● **PROVIDED TEXT**:

++++++

Parents, all Scripture this week comes from the CSB, the Christian Standard Bible.
Hey kids, this week we are going to explore the most important thing that ever happened in the whole history of the world and why it changed everything! And it might surprise you when I tell you that it wasn’t when baby Jesus was born and placed in the manger and the angels sang and the shepherds visited! It wasn’t the Last Supper, when He broke the Passover matzah bread and poured the wine and gave them to His disciples to eat and drink, telling them that it was His body and blood. It wasn’t when He fed the five thousand or walked on water or healed the man who was paralyzed. It wasn’t even the day He died on the Cross. Nope—the most important day ever was when Jesus rose from the dead and today we will talk about why, and what resurrection is and isn’t, and why it’s different from what happened to Lazarus, the widow’s only son, the twelve-year-old daughter of the synagogue official, or the boys that Elijah and Elisha raised from the dead. All those were really awesome, of course, but resurrection has only ever happened to one person in the whole history of the world and that person was Jesus!
Why are we talking about this? Because this weekend we celebrate both the Passover and Resurrection Sunday, which is called something like Pascha all over the world except in German and English where it was named Oster or Easter after the month it usually happened in. What I call it is First Fruits because on the day that Jesus was resurrected, the priests were in the Temple presenting the first sheaf of the barley harvest to God. But we will talk about that later too! In Hebrew, the day of First Fruits is called Yom HaBikkurim. Not bickering, no one likes bickering–Bikkurim (Bih-koo-reem).

++++++

● **DATASET SECTION**:
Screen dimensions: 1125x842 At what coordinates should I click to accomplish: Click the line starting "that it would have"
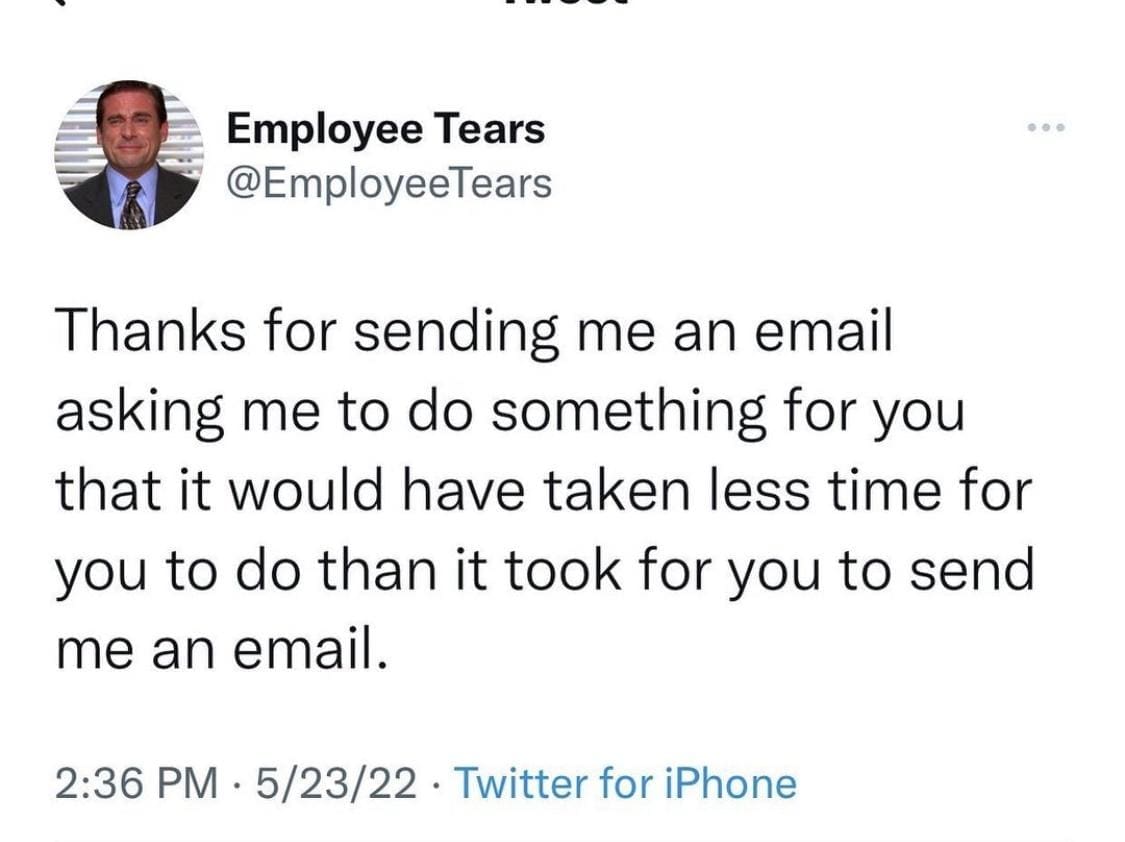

++++++

● **REQUIREMENTS**:
1. Switch "barley" to "wheat" in the Resurrection lesson, starting at "Why are we talking" and ending at "likes bickering–Bikkurim (Bih-koo-reem).".
2. Rewrite the paragraph of the Resurrection lesson that begins "Why are we talking about this?" as a short bulleted list that keeps its main facts.
The listing is separate material, unrelated to the Resurrection lesson.

● **WORKED ANSWERS**:
1.
Why are we talking about this? Because this weekend we celebrate both the Passover and Resurrection Sunday, which is called something like Pascha all over the world except in German and English where it was named Oster or Easter after the month it usually happened in. What I call it is First Fruits because on the day that Jesus was resurrected, the priests were in the Temple presenting the first sheaf of the wheat harvest to God. But we will talk about that later too! In Hebrew, the day of First Fruits is called Yom HaBikkurim. Not bickering, no one likes bickering–Bikkurim (Bih-koo-reem).

2.
- This weekend both the Passover and Resurrection Sunday are celebrated.
- Around the world, Resurrection Sunday is called something like Pascha. German and English are the exceptions: there it was named Oster or Easter, after the month it usually happened in.
- The speaker calls it First Fruits. On the day Jesus was resurrected, the priests in the Temple were presenting the first sheaf of the barley harvest to God.
- In Hebrew, the day of First Fruits is called Yom HaBikkurim. "Bikkurim" is pronounced Bih-koo-reem, not "bickering."